その後、モレウさんの話に割って入っていったのは、レデヤ君のほうだった。
「……何言ってるんだ? 幸せになれるかじゃない。幸せにするんだろ」
意外な言葉に、思わずレデヤ君の顔を見上げる。字面だけ見れば格好いいセリフだったけど……その横顔は、どこか狂気じみていた。
そしてその言葉をかけられたモレウさんはというと、まだ釈然としない様子。
改めて、あたしも励ましの言葉をかけようとした、その直後。予期せぬ事態が起きた。
「今日一日どうも様子が可笑しいと思って来てみれば……これは何事だ!?」
この部屋にまで届くほどの怒号が、階下から響く。クローゼットの中の全員がひっそりと息を呑んだのが伝わった。
恐らくこれは……ロリネさんのお父上の声だ。
「お、お父様……」
「部屋からは出るな! 食事は使用人に部屋まで配膳させると言ったろう! ……部屋に何か隠しているんじゃあるまいな!?」
「あ……だ、ダメです! お父様!!」
次いで、ロリネさんが慌てふためく声が聴こえてくる。……この様子では、お父上が部屋に乗り込んできて、クローゼットの中まで漁られてしまうかもしれない。
一応、シレンさんのあのナイフは持っているけれど……脅しでもあまり使いたくはないな。

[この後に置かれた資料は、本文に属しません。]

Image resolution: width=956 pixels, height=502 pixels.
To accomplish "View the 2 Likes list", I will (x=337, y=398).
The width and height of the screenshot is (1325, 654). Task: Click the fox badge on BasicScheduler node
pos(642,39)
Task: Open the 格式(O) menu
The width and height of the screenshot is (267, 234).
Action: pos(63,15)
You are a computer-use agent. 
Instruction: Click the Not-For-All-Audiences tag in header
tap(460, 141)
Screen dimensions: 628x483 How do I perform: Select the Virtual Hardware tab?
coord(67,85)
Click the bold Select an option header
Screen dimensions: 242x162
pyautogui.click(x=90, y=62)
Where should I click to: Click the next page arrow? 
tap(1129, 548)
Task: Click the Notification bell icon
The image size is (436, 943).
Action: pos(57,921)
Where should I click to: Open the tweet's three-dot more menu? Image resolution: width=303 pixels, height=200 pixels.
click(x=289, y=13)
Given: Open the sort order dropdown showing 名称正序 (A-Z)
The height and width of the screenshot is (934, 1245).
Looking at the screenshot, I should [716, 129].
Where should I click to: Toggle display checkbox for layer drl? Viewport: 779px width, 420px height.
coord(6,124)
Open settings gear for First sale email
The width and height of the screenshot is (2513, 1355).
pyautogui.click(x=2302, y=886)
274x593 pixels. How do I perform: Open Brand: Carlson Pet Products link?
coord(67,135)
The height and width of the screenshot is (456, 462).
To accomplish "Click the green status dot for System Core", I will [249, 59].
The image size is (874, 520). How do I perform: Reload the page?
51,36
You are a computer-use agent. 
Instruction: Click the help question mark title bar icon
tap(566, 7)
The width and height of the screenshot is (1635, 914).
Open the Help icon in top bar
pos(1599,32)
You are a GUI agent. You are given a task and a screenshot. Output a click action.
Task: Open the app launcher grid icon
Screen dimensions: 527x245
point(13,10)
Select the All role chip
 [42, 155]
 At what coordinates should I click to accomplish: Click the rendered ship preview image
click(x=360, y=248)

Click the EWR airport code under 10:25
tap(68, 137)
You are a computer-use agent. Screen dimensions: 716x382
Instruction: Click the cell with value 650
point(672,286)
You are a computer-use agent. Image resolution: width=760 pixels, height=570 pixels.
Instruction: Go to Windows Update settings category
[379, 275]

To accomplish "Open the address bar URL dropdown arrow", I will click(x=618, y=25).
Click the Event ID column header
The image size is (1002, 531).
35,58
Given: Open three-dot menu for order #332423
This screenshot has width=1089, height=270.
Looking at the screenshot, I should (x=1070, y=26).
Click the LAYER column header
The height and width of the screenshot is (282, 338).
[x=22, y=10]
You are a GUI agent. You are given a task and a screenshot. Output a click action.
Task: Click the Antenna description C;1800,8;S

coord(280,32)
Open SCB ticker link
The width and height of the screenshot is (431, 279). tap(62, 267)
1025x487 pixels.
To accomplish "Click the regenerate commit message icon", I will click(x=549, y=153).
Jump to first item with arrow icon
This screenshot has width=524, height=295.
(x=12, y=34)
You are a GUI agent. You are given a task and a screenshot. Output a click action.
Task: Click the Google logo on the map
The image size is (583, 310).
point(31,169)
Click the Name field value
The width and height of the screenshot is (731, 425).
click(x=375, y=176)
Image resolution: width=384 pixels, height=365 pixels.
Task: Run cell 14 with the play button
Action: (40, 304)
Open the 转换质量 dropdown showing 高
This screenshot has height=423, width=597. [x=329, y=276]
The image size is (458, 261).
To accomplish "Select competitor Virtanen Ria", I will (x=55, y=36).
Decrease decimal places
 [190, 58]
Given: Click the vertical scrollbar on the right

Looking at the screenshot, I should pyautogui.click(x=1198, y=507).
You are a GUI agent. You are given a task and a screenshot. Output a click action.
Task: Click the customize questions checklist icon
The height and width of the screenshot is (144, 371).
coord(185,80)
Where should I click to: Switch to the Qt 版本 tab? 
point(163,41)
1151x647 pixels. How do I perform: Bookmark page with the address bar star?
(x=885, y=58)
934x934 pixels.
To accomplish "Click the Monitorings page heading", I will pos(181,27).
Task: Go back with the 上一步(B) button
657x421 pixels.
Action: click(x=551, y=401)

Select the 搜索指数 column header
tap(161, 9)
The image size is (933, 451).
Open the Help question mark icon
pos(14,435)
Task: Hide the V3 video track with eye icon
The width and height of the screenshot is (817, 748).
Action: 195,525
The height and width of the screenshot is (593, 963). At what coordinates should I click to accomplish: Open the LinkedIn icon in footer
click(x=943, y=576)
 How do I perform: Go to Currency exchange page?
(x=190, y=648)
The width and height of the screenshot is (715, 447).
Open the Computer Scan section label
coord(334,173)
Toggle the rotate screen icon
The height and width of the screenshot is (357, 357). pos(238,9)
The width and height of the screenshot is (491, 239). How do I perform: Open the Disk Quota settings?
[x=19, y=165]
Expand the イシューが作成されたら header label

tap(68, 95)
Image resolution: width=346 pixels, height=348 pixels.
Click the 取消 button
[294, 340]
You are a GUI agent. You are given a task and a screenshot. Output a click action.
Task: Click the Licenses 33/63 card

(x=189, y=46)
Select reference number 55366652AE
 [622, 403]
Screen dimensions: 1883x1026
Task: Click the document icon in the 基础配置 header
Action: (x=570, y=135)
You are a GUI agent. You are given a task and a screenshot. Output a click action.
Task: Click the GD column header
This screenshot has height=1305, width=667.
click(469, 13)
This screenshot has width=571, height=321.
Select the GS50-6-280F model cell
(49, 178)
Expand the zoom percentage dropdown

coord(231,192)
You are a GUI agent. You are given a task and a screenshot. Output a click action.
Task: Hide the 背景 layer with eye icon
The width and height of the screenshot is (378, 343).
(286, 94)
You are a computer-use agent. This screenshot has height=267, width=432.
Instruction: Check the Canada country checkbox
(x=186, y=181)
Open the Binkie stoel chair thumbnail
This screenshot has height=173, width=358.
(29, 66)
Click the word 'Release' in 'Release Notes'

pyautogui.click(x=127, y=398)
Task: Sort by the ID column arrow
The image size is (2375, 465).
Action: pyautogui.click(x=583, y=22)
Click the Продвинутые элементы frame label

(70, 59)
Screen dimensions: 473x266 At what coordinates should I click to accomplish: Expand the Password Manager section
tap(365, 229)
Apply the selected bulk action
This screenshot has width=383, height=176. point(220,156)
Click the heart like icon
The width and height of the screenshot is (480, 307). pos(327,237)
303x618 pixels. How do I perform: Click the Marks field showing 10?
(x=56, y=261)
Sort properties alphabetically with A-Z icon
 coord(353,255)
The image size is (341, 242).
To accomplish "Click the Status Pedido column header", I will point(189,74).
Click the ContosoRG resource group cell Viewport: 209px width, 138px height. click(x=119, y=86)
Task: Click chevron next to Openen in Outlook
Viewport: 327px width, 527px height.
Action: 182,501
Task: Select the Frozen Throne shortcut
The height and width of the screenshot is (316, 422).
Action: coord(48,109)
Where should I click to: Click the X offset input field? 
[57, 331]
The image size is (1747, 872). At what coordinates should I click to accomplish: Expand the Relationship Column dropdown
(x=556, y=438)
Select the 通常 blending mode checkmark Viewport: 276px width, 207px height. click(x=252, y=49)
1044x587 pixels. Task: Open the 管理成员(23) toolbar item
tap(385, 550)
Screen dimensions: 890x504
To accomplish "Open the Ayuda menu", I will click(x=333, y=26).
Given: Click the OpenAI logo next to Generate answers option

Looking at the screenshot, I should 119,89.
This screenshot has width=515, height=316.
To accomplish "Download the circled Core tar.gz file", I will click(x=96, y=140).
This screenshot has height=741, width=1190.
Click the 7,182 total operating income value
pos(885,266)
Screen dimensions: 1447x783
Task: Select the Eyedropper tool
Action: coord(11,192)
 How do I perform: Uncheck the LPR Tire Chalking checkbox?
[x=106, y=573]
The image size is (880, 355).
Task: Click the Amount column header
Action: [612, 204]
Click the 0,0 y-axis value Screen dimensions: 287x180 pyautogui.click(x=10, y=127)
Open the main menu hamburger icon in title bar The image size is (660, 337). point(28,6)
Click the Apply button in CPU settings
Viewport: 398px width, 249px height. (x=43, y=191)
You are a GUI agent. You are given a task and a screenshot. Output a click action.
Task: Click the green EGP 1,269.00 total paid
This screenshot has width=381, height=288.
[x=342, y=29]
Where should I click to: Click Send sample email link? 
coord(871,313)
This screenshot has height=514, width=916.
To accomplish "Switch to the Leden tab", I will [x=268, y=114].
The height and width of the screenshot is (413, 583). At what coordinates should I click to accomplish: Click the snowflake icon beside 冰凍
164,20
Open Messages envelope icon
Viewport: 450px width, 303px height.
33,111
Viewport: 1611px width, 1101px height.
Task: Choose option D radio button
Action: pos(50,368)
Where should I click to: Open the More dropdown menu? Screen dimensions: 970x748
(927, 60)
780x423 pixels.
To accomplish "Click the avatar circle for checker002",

一時的にここから逃げるべきではないか、と隣のモレウさんに目配せをする。先ほどとは違ってクローゼットは解錠されているから、今なら出ていける。だがモレウさんは視線を右往左往させるだけで、何も答えない。
このままではまずい。あたしがレデヤ君とほぼ同時にクローゼットを飛び出すと、その最中、事態は再び一変した。
「ッぐ、ゴホッ―――」
男性が激しく咳込む声が聴こえてきたのだ。次いで、何かが崩れる音と、女性のか細い悲鳴が上がる。ロリネさんと、他の使用人の方の声のようだった。
慌てて部屋を出る。部屋の向こうは螺旋階段になっていて、階上からでも辛うじて階下の様子が見えた。
階下には、ロリネさんと使用人が立ち竦み、そしてその真ん中には、先ほども見かけたロリネさんのお父上が……口を抑え、背を丸めて倒れ込んでいた。
その直後、脳裏に一つの可能性が過る。
占いにあった〝不幸〟というものが、もしロリネさん自身に降りかかるものではなく、彼女の大切な人にかかるものならば―――
反射的にクローゼットに引き返す。魔具の鞄であれば診療所まですぐに運べるのではないかと思ったからだ。だが、お父上の容態が分からない以上、無闇に動かすべきではないのかもしれない、と逡巡する。
クローゼットの中では、モレウさんがようやく立ち上がっていたが、あたしと同じように、今からどのような行動を取るべきか決めかねているようで、呆然とその場に立ち尽くしていた。
「馬車の手配を! 診療所へ向かいます!」
その間に使用人の一人が声を上げる。再びドアへ引き返すと、手際よくお父上が数名の男性使用人に運ばれていくのが見えた。
流れでロリネさんもそれに同伴し、意図せぬ形で本来の目的を達成することになったのだった。